[A run of items]
________________

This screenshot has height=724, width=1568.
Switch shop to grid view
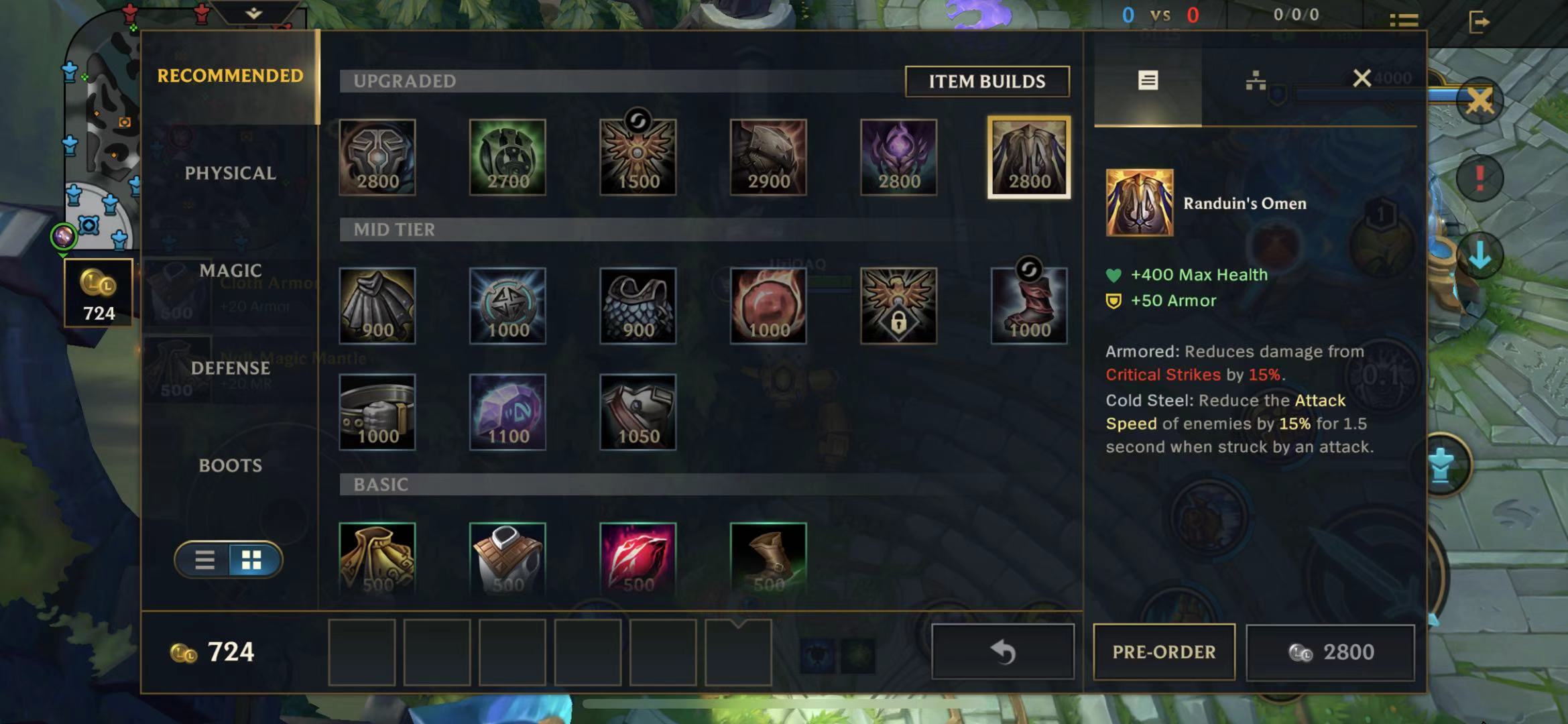[252, 560]
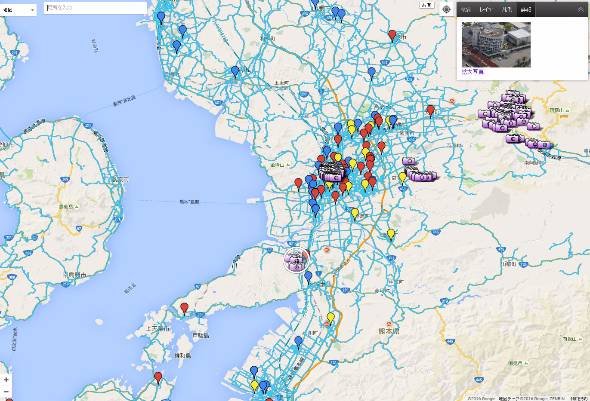Screen dimensions: 590x401
Task: Select the third tab in the dark panel header
Action: click(507, 10)
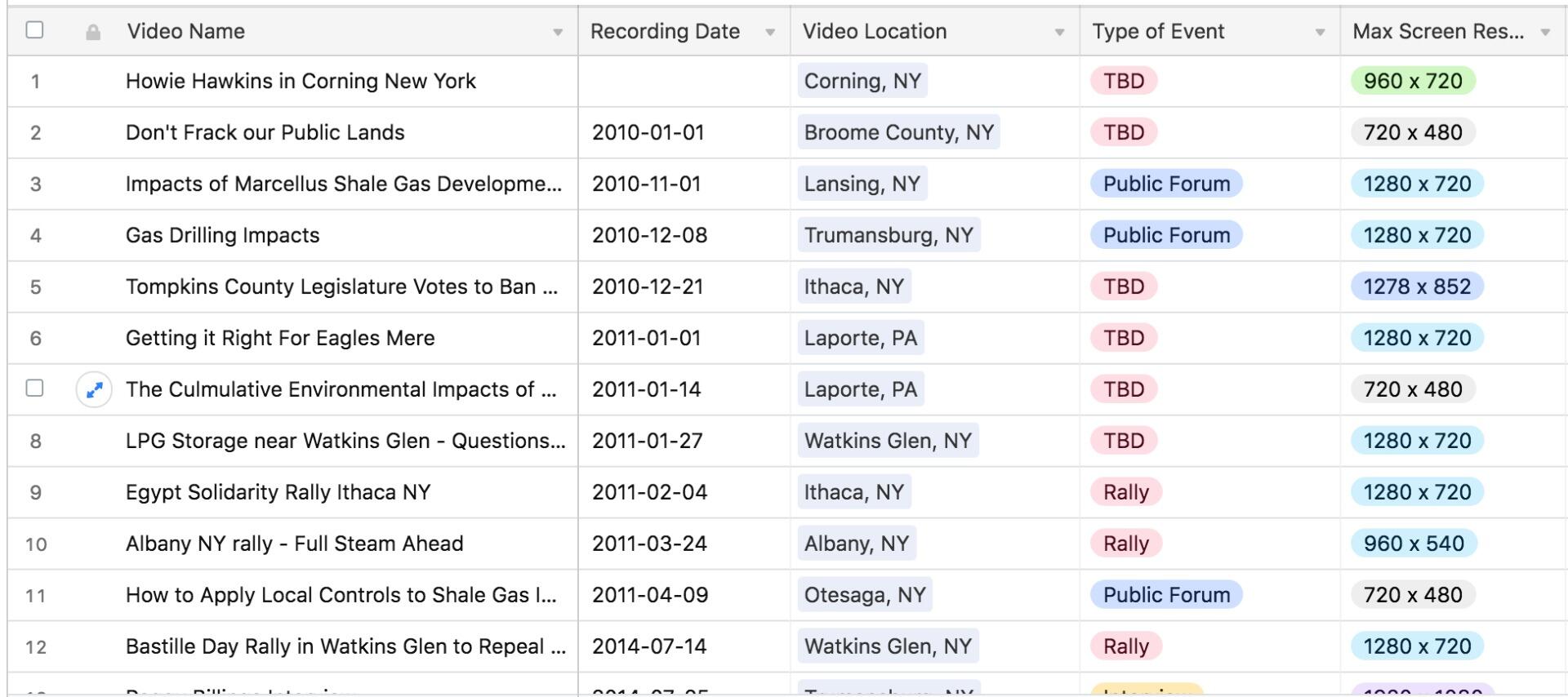Select the Recording Date column header
Viewport: 1568px width, 697px height.
point(665,32)
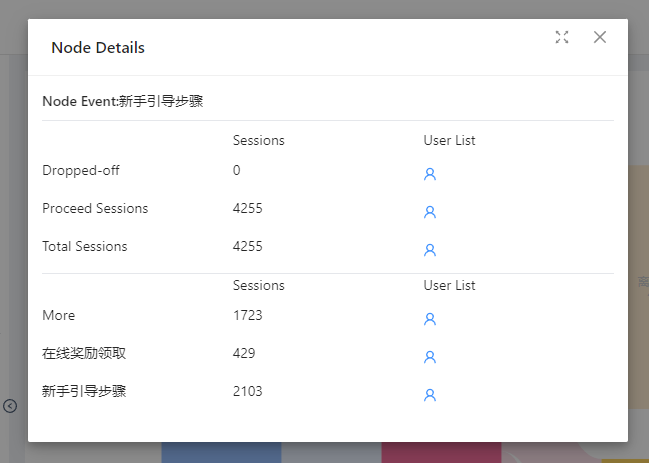Click the Dropped-off row label
The height and width of the screenshot is (463, 649).
[81, 171]
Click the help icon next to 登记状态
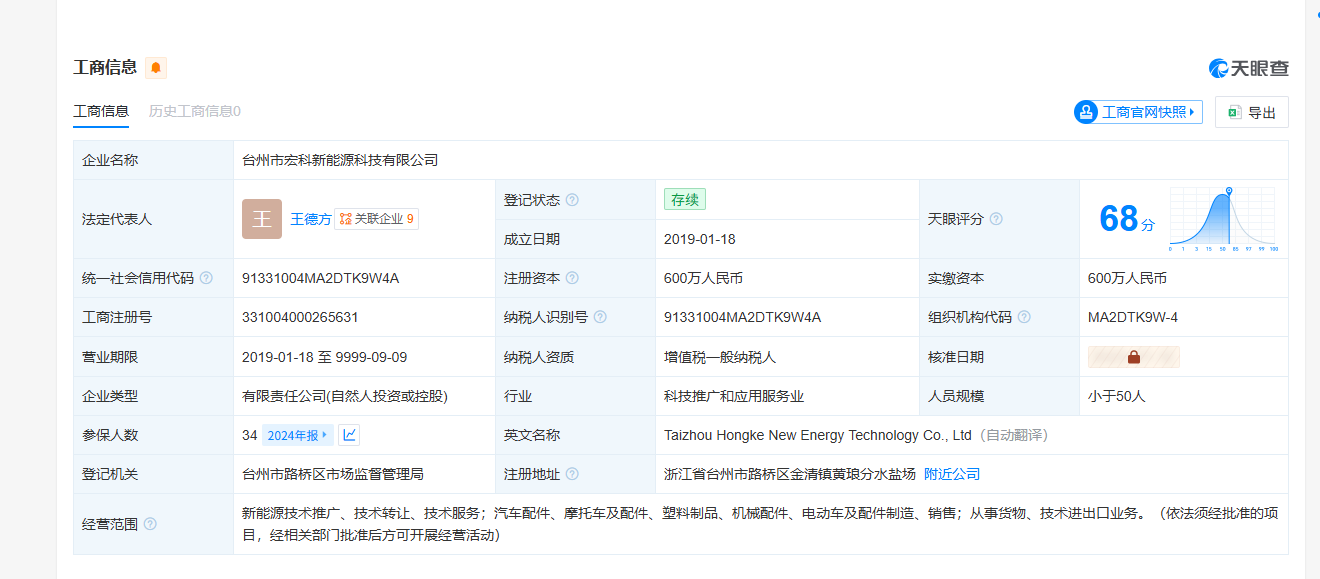 point(572,200)
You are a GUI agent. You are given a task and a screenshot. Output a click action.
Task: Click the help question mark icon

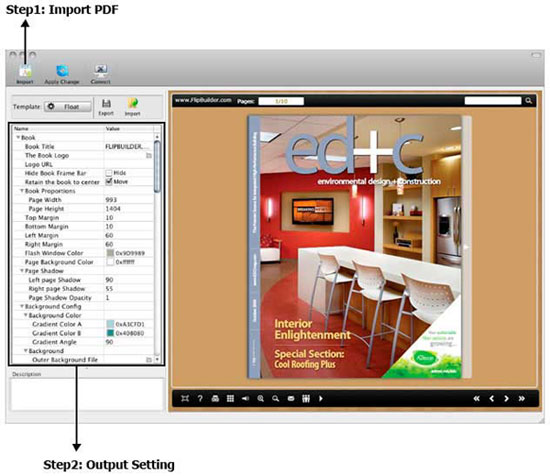coord(200,398)

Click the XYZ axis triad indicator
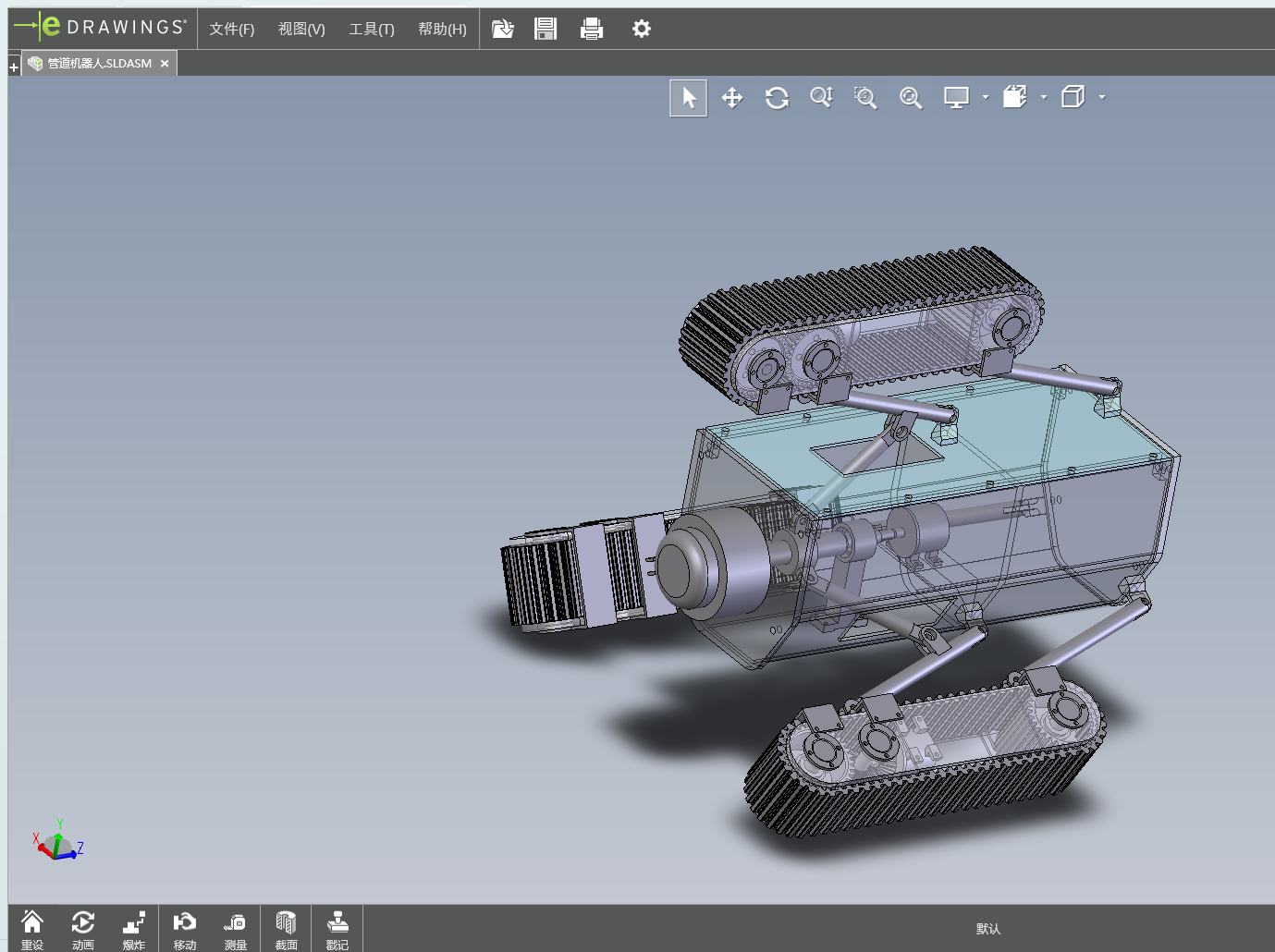(x=58, y=843)
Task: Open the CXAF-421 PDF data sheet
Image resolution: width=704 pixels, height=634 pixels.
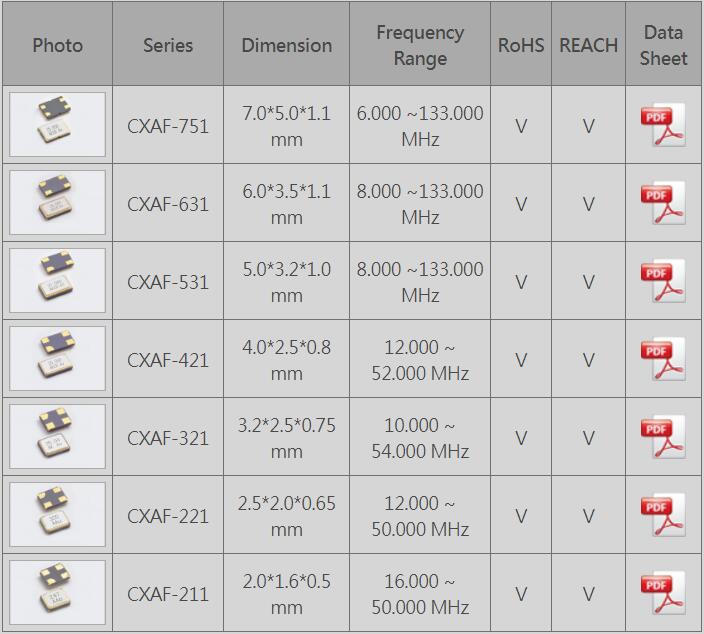Action: [662, 359]
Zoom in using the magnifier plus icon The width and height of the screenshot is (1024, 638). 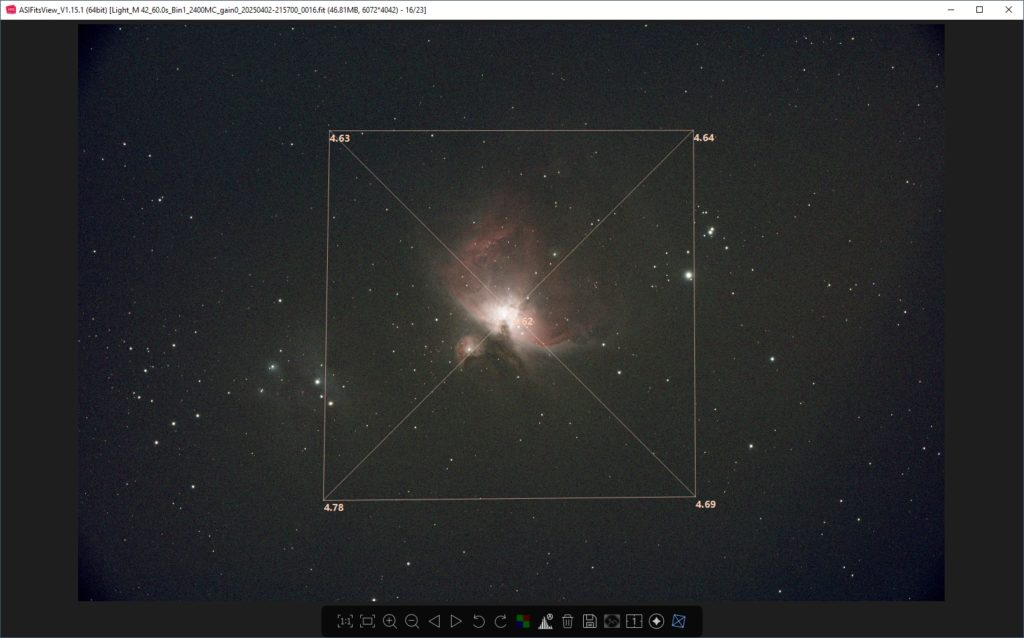pyautogui.click(x=390, y=621)
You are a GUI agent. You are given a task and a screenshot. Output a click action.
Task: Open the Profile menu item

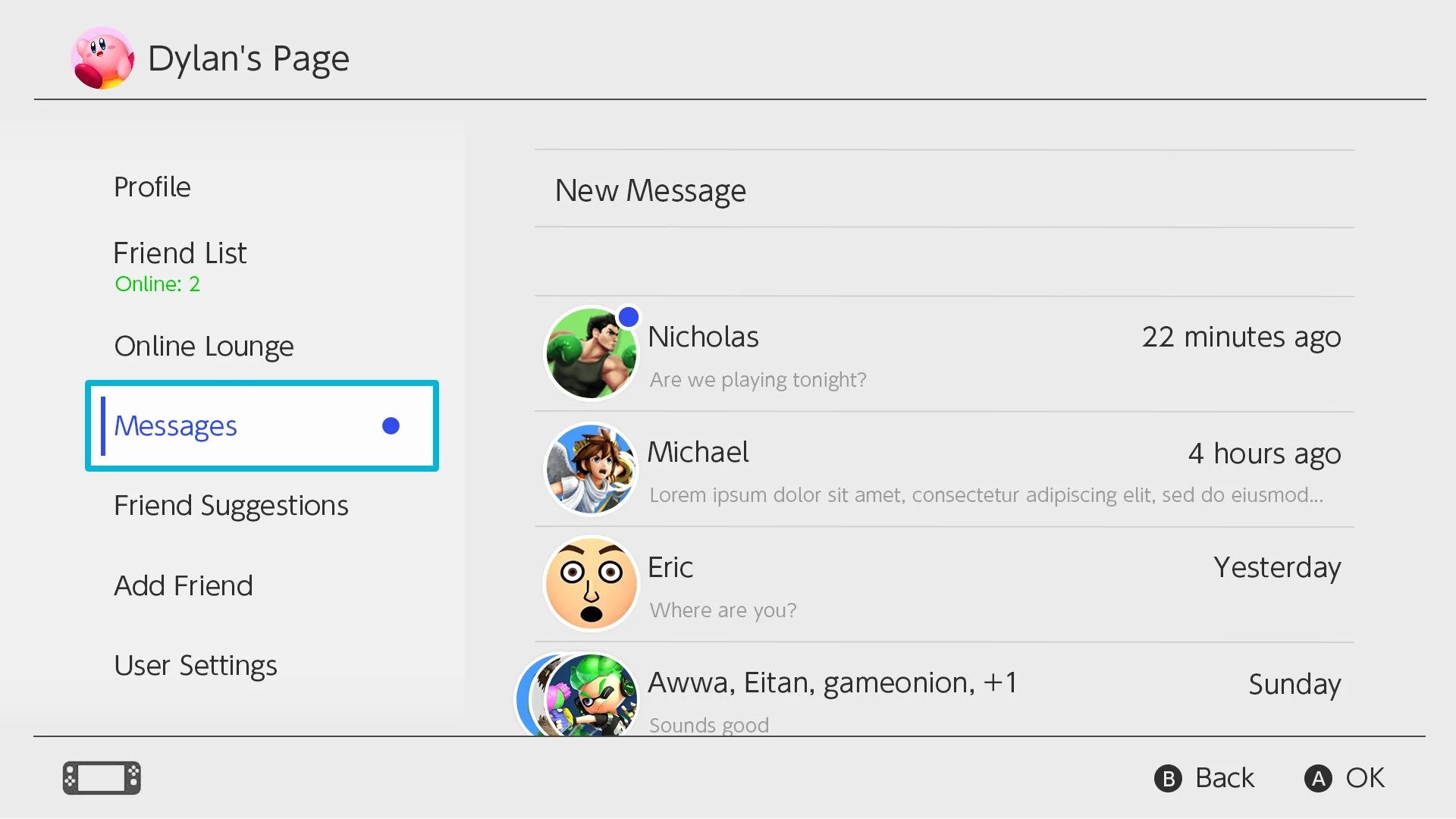pyautogui.click(x=152, y=187)
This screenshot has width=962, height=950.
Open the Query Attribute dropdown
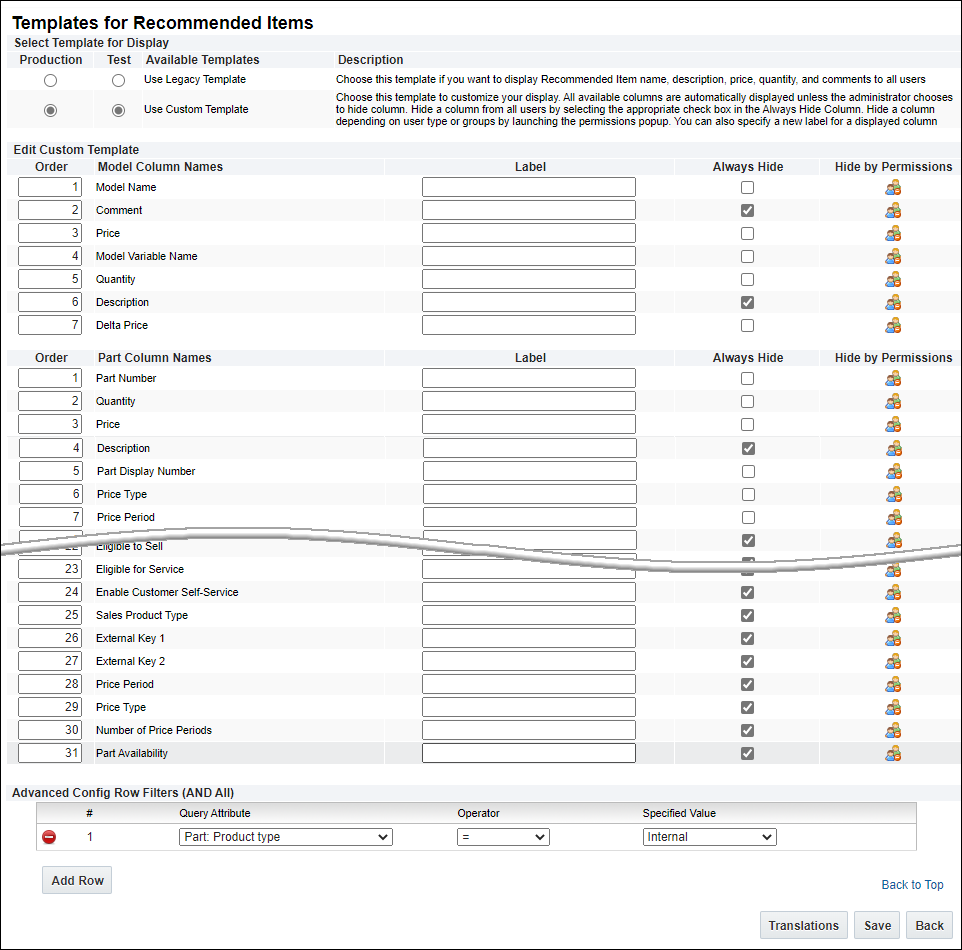coord(286,837)
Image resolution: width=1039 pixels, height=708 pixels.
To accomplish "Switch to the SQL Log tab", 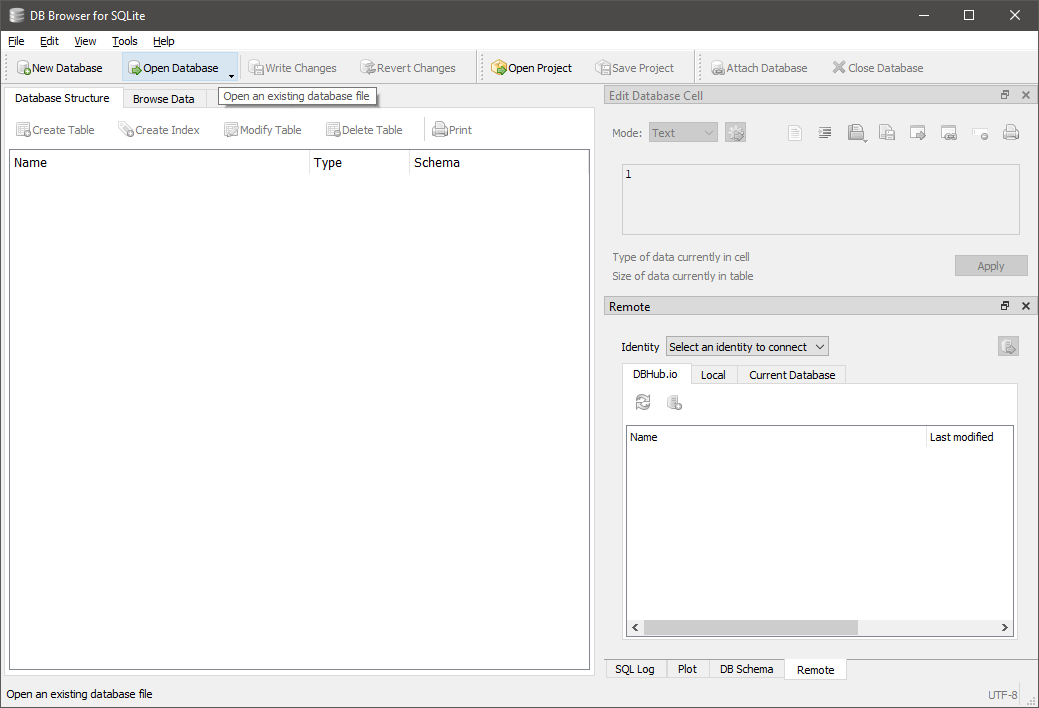I will click(634, 669).
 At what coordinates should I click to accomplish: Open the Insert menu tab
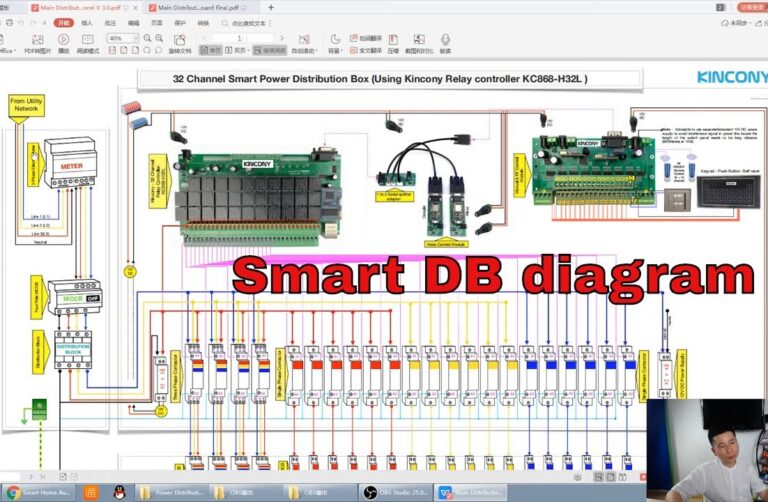[x=87, y=21]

________________

Copy everything from the start of the items down to the line containing "Click the Dropped-off row label", reproducing each line unchanged and omitting the pictures.

This screenshot has height=724, width=1568.
Switch shop to grid view
[252, 560]
Screen dimensions: 590x401
Task: Select the third tab in the dark panel header
Action: click(507, 10)
Select the Recording Date column header
Viewport: 1568px width, 697px height.
point(665,32)
Click the Dropped-off row label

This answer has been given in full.